Yesterday the feast of All Saints brought us to contemplate “your holy city, the heavenly Jerusalem, our mother” (Preface, All Saints). Today, with our heart still turned toward this ultimate reality, we commemorate all of the faithful departed, who have “gone before us marked with the sign of faith and… who sleep in Christ” (Eucharistic Prayer I). It is very important that we Christians live a relationship of the truth of the faith with the deceased and that we view death and the afterlife in the light of Revelation. Already the Apostle Paul, writing to the first communities, exhorted the faithful to “not grieve as others do who have no hope. For since”, he wrote, “we believe that Jesus died and rose again, even so, through Jesus, God will bring with him those who have fallen asleep” (1 Thes 4: 13-14). Today too, it is necessary to evangelize about the reality of death and eternal life, realities particularly subject to superstitious beliefs and syncretisms, so that the Christian truth does not risk mixing itself with myths of various types.

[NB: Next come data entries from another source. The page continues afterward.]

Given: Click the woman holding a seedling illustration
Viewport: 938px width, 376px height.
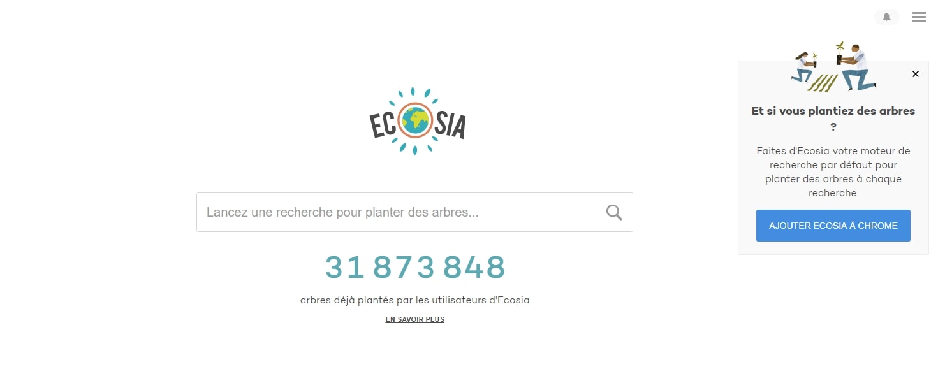Looking at the screenshot, I should [802, 68].
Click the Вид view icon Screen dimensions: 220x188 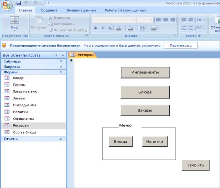click(14, 20)
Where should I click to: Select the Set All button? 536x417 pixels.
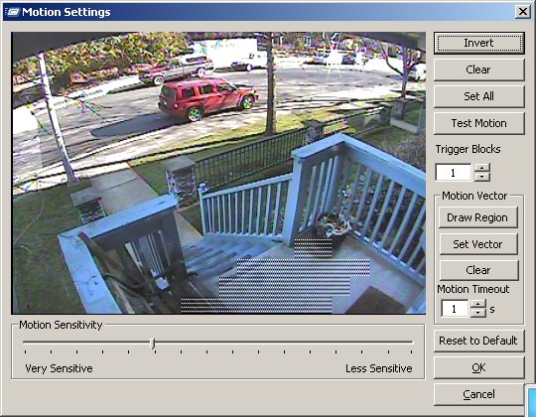point(478,96)
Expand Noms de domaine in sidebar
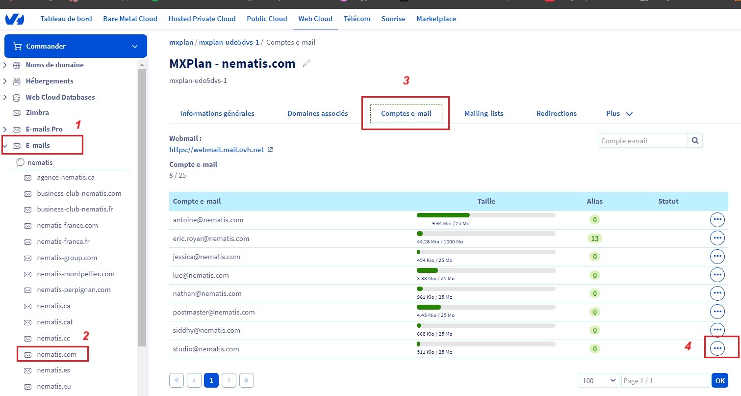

In my Encyclical on Christian hope, I questioned myself about the mystery of eternal life (cf. Spe salvi, 10-12). I asked myself: “Is the Christian faith a hope that transforms and sustains the lives of people still today?” (cf. ibid., n. 10). And more radically: “Do men and women of our time still long for eternal life? Or has earthly existence perhaps become their only horizon?” In reality, as St Augustine had already observed, all of us want a “blessed life”, happiness. We rarely know what it is like or how it will be, but we feel attracted to it. This is a universal hope, common to men and women of all times and all places. The expression “eternal life” aims to give a name to this irrepressible longing; it is not an unending succession of days, but an immersion of oneself in the ocean of infinite love, in which time, before and after, no longer exists. A fullness of life and of joy: it is this that we hope and await from our being with Christ (cf. ibid, 12).

Today we renew the hope in eternal life, truly founded on Christ’s death and Resurrection. “I am risen and I am with you always”, the Lord tells us, and my hand supports you. Wherever you may fall, you will fall into my hands and I will be there even to the gates of death. Where no one can accompany you any longer and where you can take nothing with you, there I will wait for you to transform for you the darkness into light. Christian hope, however, is not solely individual, it is also always a hope for others. Our lives are profoundly linked, one to the other, and the good and the bad that each of us does always effects others too. Hence, the prayer of a pilgrim soul in the world can help another soul that is being purified after death. This is why the Church invites us today to pray for our beloved deceased and to pause at their tombs in the cemeteries. Mary, Star of Hope, renders our faith in eternal life stronger and more authentic, and supports our prayer of suffrage for our deceased brethren.